◆ WHAT TO DO ◆
Rewrite the lines below, replacing every "Screen dimensions" with "Display size" and leaving everything else unchanged.

◆ Entries from a dataset ◆
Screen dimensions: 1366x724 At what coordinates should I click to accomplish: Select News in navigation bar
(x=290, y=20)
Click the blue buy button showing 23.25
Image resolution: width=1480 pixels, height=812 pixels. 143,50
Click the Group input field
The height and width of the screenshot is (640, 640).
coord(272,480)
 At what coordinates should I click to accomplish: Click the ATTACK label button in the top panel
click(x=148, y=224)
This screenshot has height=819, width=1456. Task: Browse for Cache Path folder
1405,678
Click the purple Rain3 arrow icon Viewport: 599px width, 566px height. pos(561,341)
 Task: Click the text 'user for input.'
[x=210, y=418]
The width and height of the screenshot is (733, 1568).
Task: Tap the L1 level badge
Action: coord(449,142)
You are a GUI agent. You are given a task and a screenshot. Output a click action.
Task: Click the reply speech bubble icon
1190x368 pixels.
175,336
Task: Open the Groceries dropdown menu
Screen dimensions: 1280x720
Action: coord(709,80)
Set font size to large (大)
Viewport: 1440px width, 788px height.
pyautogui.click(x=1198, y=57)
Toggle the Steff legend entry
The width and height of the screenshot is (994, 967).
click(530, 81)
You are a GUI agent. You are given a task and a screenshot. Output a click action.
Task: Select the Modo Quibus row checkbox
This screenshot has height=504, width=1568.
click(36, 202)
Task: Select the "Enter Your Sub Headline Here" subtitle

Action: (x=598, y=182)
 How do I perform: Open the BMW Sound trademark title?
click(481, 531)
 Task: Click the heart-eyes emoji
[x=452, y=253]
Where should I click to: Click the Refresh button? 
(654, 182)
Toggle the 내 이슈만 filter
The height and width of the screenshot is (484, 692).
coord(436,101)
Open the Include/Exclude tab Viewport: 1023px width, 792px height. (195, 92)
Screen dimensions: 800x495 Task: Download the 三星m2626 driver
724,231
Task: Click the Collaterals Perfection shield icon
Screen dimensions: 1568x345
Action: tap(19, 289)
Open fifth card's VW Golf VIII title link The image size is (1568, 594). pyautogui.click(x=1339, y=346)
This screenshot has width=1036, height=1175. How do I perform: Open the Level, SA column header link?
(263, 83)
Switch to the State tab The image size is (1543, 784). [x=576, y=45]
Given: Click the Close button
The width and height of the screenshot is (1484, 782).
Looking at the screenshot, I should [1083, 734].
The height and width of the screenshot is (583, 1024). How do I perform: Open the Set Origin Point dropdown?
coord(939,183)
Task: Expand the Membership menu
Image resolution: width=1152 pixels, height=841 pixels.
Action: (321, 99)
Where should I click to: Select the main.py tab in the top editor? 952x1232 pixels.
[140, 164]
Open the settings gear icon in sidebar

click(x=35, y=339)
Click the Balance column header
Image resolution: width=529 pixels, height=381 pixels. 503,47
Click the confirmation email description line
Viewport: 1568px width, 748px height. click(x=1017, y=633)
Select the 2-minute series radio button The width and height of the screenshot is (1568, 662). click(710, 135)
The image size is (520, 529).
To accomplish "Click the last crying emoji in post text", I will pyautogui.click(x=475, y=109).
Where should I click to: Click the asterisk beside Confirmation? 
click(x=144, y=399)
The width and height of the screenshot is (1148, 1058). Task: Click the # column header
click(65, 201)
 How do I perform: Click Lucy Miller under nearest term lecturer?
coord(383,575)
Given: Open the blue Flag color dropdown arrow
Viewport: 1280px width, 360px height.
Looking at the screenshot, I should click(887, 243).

◆ RESULT ◆
Display size: 1366x724 At what coordinates should I click to accomplish: Select News in navigation bar
(x=290, y=20)
Click the blue buy button showing 23.25
Image resolution: width=1480 pixels, height=812 pixels. 143,50
Click the Group input field
The height and width of the screenshot is (640, 640).
coord(272,480)
 At what coordinates should I click to accomplish: Click the ATTACK label button in the top panel
click(x=148, y=224)
This screenshot has height=819, width=1456. Task: Browse for Cache Path folder
1405,678
Click the purple Rain3 arrow icon Viewport: 599px width, 566px height. pos(561,341)
 Task: Click the text 'user for input.'
[x=210, y=418]
The width and height of the screenshot is (733, 1568).
Task: Tap the L1 level badge
Action: coord(449,142)
You are a GUI agent. You are given a task and a screenshot. Output a click action.
Task: Click the reply speech bubble icon
1190x368 pixels.
175,336
Task: Open the Groceries dropdown menu
Display size: 1280x720
Action: coord(709,80)
Set font size to large (大)
Viewport: 1440px width, 788px height.
pyautogui.click(x=1198, y=57)
Toggle the Steff legend entry
The width and height of the screenshot is (994, 967).
click(530, 81)
You are a GUI agent. You are given a task and a screenshot. Output a click action.
Task: Select the Modo Quibus row checkbox
This screenshot has height=504, width=1568.
click(36, 202)
Task: Select the "Enter Your Sub Headline Here" subtitle

Action: (x=598, y=182)
 How do I perform: Open the BMW Sound trademark title?
click(481, 531)
 Task: Click the heart-eyes emoji
[x=452, y=253]
Where should I click to: Click the Refresh button? 
(654, 182)
Toggle the 내 이슈만 filter
The height and width of the screenshot is (484, 692).
coord(436,101)
Open the Include/Exclude tab Viewport: 1023px width, 792px height. (195, 92)
Display size: 800x495 Task: Download the 三星m2626 driver
724,231
Task: Click the Collaterals Perfection shield icon
Display size: 1568x345
Action: tap(19, 289)
Open fifth card's VW Golf VIII title link The image size is (1568, 594). pyautogui.click(x=1339, y=346)
This screenshot has width=1036, height=1175. How do I perform: Open the Level, SA column header link?
(263, 83)
Switch to the State tab The image size is (1543, 784). [x=576, y=45]
Given: Click the Close button
The width and height of the screenshot is (1484, 782).
Looking at the screenshot, I should [1083, 734].
The height and width of the screenshot is (583, 1024). How do I perform: Open the Set Origin Point dropdown?
coord(939,183)
Task: Expand the Membership menu
Image resolution: width=1152 pixels, height=841 pixels.
Action: (321, 99)
Where should I click to: Select the main.py tab in the top editor? 952x1232 pixels.
[140, 164]
Open the settings gear icon in sidebar

click(x=35, y=339)
Click the Balance column header
Image resolution: width=529 pixels, height=381 pixels. 503,47
Click the confirmation email description line
Viewport: 1568px width, 748px height. click(x=1017, y=633)
Select the 2-minute series radio button The width and height of the screenshot is (1568, 662). click(710, 135)
The image size is (520, 529).
To accomplish "Click the last crying emoji in post text", I will pyautogui.click(x=475, y=109).
Where should I click to: Click the asterisk beside Confirmation? 
click(x=144, y=399)
The width and height of the screenshot is (1148, 1058). Task: Click the # column header
click(65, 201)
 How do I perform: Click Lucy Miller under nearest term lecturer?
coord(383,575)
Given: Open the blue Flag color dropdown arrow
Viewport: 1280px width, 360px height.
Looking at the screenshot, I should click(887, 243).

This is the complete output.